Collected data
= = = = = = =

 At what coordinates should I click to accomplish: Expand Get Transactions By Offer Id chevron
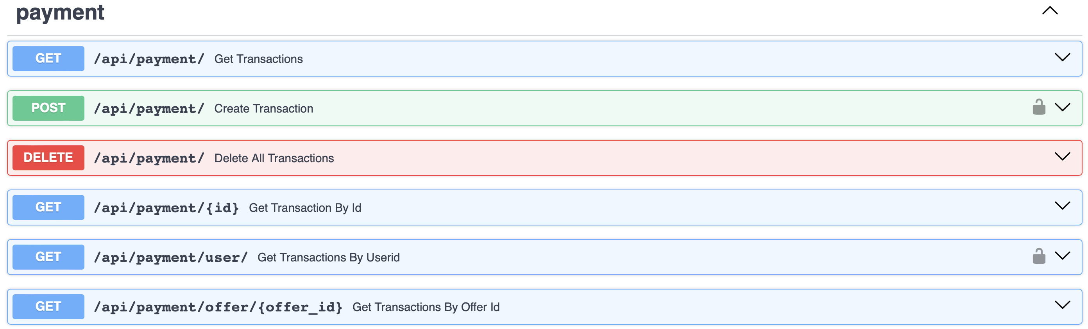(1063, 306)
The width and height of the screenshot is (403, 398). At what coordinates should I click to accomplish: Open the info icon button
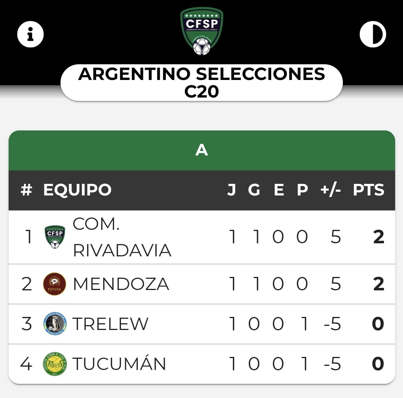click(31, 34)
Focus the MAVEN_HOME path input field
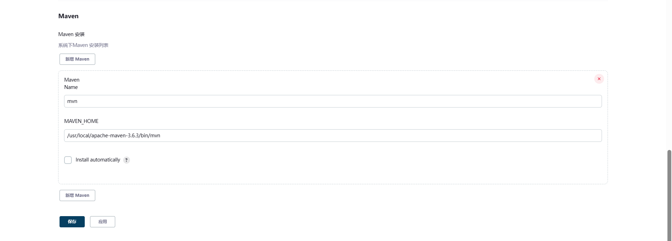The width and height of the screenshot is (672, 241). tap(333, 136)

= = = = = = =

**Your instructions**. Excluding the pictures, transcribe each entry above word for word.

**Solution**.
 At what coordinates should I click to accomplish: Expand Get Transactions By Offer Id chevron
(1063, 306)
The width and height of the screenshot is (403, 398). At what coordinates should I click to accomplish: Open the info icon button
click(31, 34)
Focus the MAVEN_HOME path input field
The width and height of the screenshot is (672, 241). tap(333, 136)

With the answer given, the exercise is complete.